Frans-Pruisische oorlog Een conflict tussen het Tweede Franse Keizerrijk Napoleon III en de Duitse staten van de Noord-Duitse Bond onder leiding van het Koninkrijk Pruisen . Het conflict werd veroorzaakt door Pruisische ambities om de Duitse eenwording uit te breiden en de Franse vrees voor de verschuiving in de Europese machtsverhoudingen die zou ontstaan als de Pruisen erin zouden slagen. Een reeks van snelle Pruisische en Duitse overwinningen in Oost-Frankrijk, culminerend in de belegering van Metz en de Slag bij Sedan, zag Napoleon III gevangen worden genomen en het leger van het Tweede Keizerrijk definitief verslagen. Napoleon III De enige president (1848–52) van de Franse Tweede Republiek en, als Napoleon III, de keizer (1852–70) van het Tweede Franse Keizerrijk. Hij was de neef en erfgenaam van Napoleon I. Hij was de eerste president van Frankrijk die door een rechtstreekse volksstemming werd gekozen. Hij werd door de grondwet en het parlement geblokkeerd om zich kandidaat te stellen voor een tweede termijn, dus organiseerde hij een staatsgreep in 1851 en nam vervolgens de troon over als Napoleon III op 2 december 1852, de 48ste verjaardag van de kroning van Napoleon I. Hij blijft het langstzittende Franse staatshoofd sinds de Franse Revolutie. wederopbouw van Parijs Een uitgebreid programma voor openbare werken in opdracht van keizer Napoléon III en geleid door zijn prefect van de Seine, Georges-Eugène Haussmann, tussen 1853 en 1870. Het omvatte de sloop van overvolle en ongezonde middeleeuwse wijken; de aanleg van brede lanen, parken en pleinen; de annexatie van de buitenwijken rond Parijs; en de aanleg van nieuwe riolen, fonteinen en aquaducten. Het werk van Haussmann stuitte op felle tegenstand en werd uiteindelijk in 1870 door Napoleon III afgewezen, maar het werk aan zijn projecten ging door tot 1927. Het stratenplan en de kenmerkende uitstraling van het centrum van Parijs is grotendeels het resultaat van de renovatie van Haussmann.

De grondwet van de Tweede Republiek, bekrachtigd in september 1848, was buitengewoon gebrekkig en stond geen effectieve oplossing toe tussen de president en de Vergadering in geval van geschillen. In 1848 werd een neef van Napoleon Bonaparte, Lodewijk-Napoleon Bonaparte, verkozen tot president van Frankrijk door middel van algemeen kiesrecht voor mannen, met 74% van de stemmen. Hij deed dit met de steun van de Parti de l’Ordre nadat hij tegen Louis Eugène Cavaignac was gelopen. Vervolgens was hij voortdurend in conflict met de leden van de Nationale Vergadering.

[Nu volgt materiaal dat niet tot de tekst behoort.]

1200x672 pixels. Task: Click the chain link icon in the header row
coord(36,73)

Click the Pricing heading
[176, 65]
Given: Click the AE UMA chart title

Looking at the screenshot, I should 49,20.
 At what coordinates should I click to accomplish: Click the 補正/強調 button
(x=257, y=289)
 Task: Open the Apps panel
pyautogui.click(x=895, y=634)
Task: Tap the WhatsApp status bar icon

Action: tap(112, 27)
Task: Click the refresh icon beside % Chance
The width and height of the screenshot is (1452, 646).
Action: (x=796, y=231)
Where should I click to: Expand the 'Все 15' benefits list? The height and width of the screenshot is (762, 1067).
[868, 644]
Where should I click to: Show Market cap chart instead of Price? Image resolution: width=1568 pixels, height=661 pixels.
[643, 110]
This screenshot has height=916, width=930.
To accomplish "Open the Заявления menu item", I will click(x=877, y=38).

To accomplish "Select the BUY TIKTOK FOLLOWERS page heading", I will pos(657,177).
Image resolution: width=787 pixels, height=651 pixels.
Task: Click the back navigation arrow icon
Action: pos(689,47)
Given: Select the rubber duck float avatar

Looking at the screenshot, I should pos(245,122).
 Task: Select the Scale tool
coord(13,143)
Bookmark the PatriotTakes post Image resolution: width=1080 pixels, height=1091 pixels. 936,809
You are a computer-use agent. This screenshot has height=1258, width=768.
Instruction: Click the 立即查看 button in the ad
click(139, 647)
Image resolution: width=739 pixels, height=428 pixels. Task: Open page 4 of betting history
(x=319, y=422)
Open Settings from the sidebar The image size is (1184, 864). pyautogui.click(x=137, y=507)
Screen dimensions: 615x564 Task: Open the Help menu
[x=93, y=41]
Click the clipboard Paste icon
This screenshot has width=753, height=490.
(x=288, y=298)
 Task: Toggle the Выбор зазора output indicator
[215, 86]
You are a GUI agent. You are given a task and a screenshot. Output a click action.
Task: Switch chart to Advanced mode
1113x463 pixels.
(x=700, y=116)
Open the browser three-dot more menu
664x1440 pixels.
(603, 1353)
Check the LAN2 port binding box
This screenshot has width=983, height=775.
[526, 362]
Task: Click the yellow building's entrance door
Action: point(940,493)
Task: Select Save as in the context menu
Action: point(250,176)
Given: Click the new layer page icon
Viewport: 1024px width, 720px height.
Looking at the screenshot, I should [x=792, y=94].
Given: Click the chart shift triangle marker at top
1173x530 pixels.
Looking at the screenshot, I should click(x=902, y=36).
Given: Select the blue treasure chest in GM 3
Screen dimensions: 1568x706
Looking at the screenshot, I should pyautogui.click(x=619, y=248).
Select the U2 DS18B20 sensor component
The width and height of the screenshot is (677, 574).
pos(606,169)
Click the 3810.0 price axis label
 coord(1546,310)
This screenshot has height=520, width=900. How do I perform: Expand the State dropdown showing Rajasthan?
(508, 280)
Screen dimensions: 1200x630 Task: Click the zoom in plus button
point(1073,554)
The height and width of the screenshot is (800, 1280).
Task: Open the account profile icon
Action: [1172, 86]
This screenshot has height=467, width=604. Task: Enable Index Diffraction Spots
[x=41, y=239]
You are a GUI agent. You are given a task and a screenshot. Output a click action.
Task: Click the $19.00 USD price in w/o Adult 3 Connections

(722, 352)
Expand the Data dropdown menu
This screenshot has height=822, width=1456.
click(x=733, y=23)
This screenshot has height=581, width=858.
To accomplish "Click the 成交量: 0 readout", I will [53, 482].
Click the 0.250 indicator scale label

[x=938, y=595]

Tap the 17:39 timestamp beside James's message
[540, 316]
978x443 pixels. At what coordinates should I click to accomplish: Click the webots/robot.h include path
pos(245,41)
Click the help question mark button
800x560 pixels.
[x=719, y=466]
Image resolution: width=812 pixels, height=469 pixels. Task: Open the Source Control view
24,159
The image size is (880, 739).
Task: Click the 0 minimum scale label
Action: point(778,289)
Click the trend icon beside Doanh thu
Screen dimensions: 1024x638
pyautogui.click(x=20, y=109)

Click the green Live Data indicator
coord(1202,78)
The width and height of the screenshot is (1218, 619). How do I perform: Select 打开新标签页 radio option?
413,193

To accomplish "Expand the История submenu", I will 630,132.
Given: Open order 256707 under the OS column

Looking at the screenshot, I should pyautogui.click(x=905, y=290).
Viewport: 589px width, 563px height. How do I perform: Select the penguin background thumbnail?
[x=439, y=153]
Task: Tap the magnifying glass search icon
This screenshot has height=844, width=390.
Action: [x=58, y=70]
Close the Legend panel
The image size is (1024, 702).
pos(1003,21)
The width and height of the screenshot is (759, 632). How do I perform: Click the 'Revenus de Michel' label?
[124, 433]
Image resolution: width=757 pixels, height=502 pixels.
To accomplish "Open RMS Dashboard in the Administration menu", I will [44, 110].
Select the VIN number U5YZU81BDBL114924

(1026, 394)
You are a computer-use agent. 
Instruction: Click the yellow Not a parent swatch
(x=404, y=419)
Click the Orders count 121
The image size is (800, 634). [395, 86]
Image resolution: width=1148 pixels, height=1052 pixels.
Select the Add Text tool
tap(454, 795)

In tegenstelling tot de verwachtingen van de partij dat Lodewijk-Napoleon gemakkelijk te manipuleren zou zijn (Adolphe Thiers noemde hem een “idioot die we zullen leiden” ), bewees hij dat hij een behendige en sluwe politicus was. Hij slaagde erin zijn keuzes en beslissingen op te leggen aan de Vergadering, die opnieuw conservatief was geworden in de nasleep van de Junidagen-opstand in 1848.

De bepalingen van de grondwet die een zittende president verbood om zich te herverkiezen leek het einde van het bewind van Lodewijk-Napoleon in december 1852 af te dwingen.Niet iemand die een nederlaag toegaf, maar Lodewijk-Napoleon bracht de eerste helft van 1851 door met het proberen om de grondwet via het parlement te wijzigen zodat hij herkozen kon worden. Bonaparte reisde door de provincies en organiseerde petities om de steun van de bevolking te verzamelen, maar in januari 1851 stemde het parlement nee.

Louis-Napoleon geloofde dat hij werd gesteund door het volk, en hij besloot de macht op andere manieren te behouden . Zijn halfbroer Morny en een paar naaste adviseurs begonnen stilletjes een staatsgreep te organiseren. Ze brachten generaal-majoor Jacques Leroy de Saint Arnaud, een voormalige kapitein van het Franse Vreemdelingenlegioen en een commandant van de Franse strijdkrachten in Algerije, en andere officieren van het Franse leger in Noord-Afrika om de staatsgreep militair te steunen.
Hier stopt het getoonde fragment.